(Questions)
- a) Extract the passage from the health insurance text that begins at the words "Medicare is a" and stops after "stage renal disease.".
- b) Continue the health insurance text from the point where it stops.

(Source document)
***

After you meet this deductible, your insurance plan may reimburse you for some of the out-of-networks services you are receiving. If you see in-network providers, you only have to pay a copayment. You are required to choose a primary care provider under this plan and you will need referrals for specialist services.
There are typically two types of fee-for-service plans. The first one is offered in conjunction with a PPO plan, while the second is not. If you have a non-PPO fee for service plan, you will be reimbursed for services are you see a medical provider and file a claim.
Although you can see any provider you choose, you may wind up paying more and filing more paperwork. You can also have a fee-for-service plan that works with a PPO to reduce the amount of money you will have to pay out of pocket.
What is the difference between commercial health insurance and taxpayer-funded insurance?
It is important to note the distinction between commercial health insurance and public funded health insurance that is offered through the government and paid for with taxpayer money.
Some examples of public-funded insurance include Medicare, Medicaid, and the Children’s Health Insurance Program. Since these are not private commercial health insurance plans, they do not really fall into any of the plan types mentioned above, such as a health maintenance organization or a preferred provider organization.
What is Medicare?
Medicare is a type of public-funded insurance program that is specifically designed for those who are 65 or older and for those who may be younger but were diagnosed with certain disabilities or disorders, such as end stage renal disease.
There are a few different parts of Medicare. Medicare Part A covers hospital visits and is typically offered for free to those over the age of 65 who are eligible based on their working history.
Medicare Part B covers other medical services, such as doctor’s visits and medical supplies. You may be required to pay a premium to enroll in Medicare Part B. Medicare Part C, also known as Medicare Advantage Plans, are offered through private companies and function in a similar way to commercial health insurance plans. Medicare Part D is prescription drug coverage. These are often also offered by private companies and are often fee-for-service plans.
What is Medicaid?

***

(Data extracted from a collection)
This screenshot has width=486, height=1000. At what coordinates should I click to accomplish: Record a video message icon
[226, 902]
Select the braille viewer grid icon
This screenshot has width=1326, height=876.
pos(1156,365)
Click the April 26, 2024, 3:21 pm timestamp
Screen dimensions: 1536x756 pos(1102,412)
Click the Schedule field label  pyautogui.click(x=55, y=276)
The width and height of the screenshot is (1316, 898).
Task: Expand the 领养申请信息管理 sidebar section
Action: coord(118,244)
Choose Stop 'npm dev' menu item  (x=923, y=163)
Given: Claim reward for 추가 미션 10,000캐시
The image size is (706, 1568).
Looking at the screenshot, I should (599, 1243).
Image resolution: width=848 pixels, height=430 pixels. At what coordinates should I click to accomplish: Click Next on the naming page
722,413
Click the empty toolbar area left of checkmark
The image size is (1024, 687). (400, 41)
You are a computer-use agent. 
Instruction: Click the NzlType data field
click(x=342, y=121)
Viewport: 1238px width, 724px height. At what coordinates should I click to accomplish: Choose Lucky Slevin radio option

***

(Answers)
- a)
Medicare is a type of public-funded insurance program that is specifically designed for those who are 65 or older and for those who may be younger but were diagnosed with certain disabilities or disorders, such as end stage renal disease.

- b)
Medicaid is another type of public-funded insurance plan that offers health coverage for low-income people and in some states, for those who are considered “medically needy.”
Medicaid is run by each state, not by the federal government, so different benefits may be available to you depending on what state you live in and whether it expanded Medicaid under the Affordable Care Act.
Some people may be eligible for both Medicare and Medicaid. In this case, almost all of your health care needs will be covered by these programs. Medicare will pay for certain benefits first and then Medicaid may pick up any costs Medicare did not cover.
What is CHIP insurance?
The Children’s Health Insurance Program (CHIP) is low-cost insurance available for children of lower income families that earn too much money to qualify for Medicaid. If some states, CHIP also provides coverage for pregnant women. This program is offered by each state, so the benefits vary, but it usually works closely with the Medicaid program.
You can apply for both CHIP and Medicaid through the Marketplace website or you can go right to your local social services office and speak to them about your eligibility and your options.
Commercial health insurance is health insurance that you purchase through a private insurance company and is sometimes offered as a cost sharing group plan through your employer.
There are five common types of commercial health insurance plans. They are different than publicly funded insurance programs, such as Medicare and Medicaid, which are offered jointly through the federal government and each specific state, and are paid for with taxpayer money.